- **TASK INSTRUCTIONS**
Every line from the start of the records through the line with "Inspirées du workwear et de la... (114, 1742)" is to be written out exactly; pictures are not.

• • • •

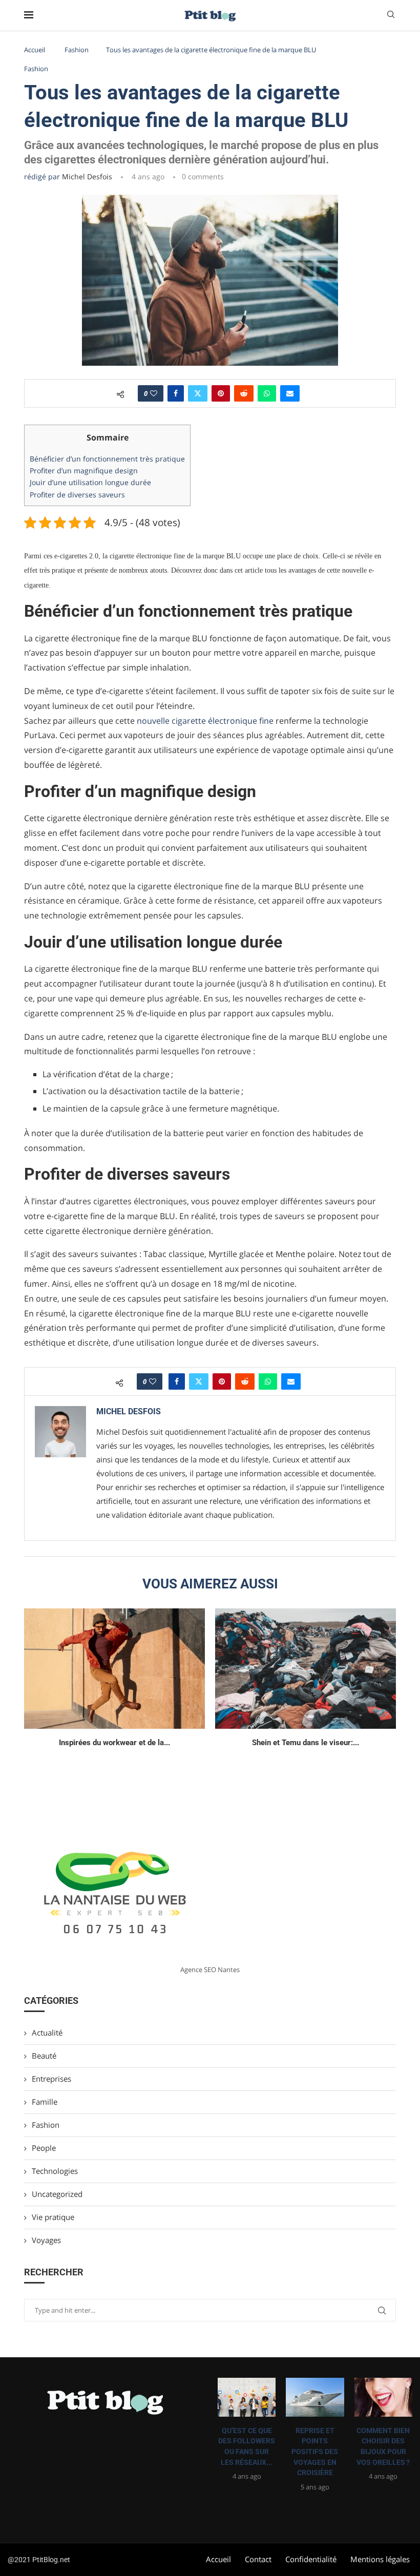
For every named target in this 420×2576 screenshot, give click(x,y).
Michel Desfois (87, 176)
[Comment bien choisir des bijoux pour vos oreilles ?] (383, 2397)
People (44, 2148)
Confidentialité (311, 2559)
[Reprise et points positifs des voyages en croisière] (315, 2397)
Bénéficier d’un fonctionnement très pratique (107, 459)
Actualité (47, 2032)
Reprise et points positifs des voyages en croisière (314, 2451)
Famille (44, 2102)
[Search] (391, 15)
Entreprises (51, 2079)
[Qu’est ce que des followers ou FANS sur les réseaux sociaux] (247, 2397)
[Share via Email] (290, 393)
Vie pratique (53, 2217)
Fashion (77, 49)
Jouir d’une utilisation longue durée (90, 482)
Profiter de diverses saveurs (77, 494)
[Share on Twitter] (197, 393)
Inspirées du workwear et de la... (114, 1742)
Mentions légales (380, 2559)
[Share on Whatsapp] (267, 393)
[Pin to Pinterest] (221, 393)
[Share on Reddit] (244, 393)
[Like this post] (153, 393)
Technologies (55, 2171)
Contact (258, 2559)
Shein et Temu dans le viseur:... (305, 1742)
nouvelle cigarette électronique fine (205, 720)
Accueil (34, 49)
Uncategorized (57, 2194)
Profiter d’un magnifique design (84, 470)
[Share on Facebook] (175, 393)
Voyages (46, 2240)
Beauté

• • • •

- **SOLUTION**
For every named target in this 420×2576 screenshot, give click(x,y).
Michel Desfois (87, 176)
[Comment bien choisir des bijoux pour vos oreilles ?] (383, 2397)
People (44, 2148)
Confidentialité (311, 2559)
[Reprise et points positifs des voyages en croisière] (315, 2397)
Bénéficier d’un fonctionnement très pratique (107, 459)
Actualité (47, 2032)
Reprise et points positifs des voyages en croisière (314, 2451)
Famille (44, 2102)
[Search] (391, 15)
Entreprises (51, 2079)
[Qu’est ce que des followers ou FANS sur les réseaux sociaux] (247, 2397)
[Share via Email] (290, 393)
Vie pratique (53, 2217)
Fashion (77, 49)
Jouir d’une utilisation longue durée (90, 482)
Profiter de diverses saveurs (77, 494)
[Share on Twitter] (197, 393)
Inspirées du workwear et de la... (114, 1742)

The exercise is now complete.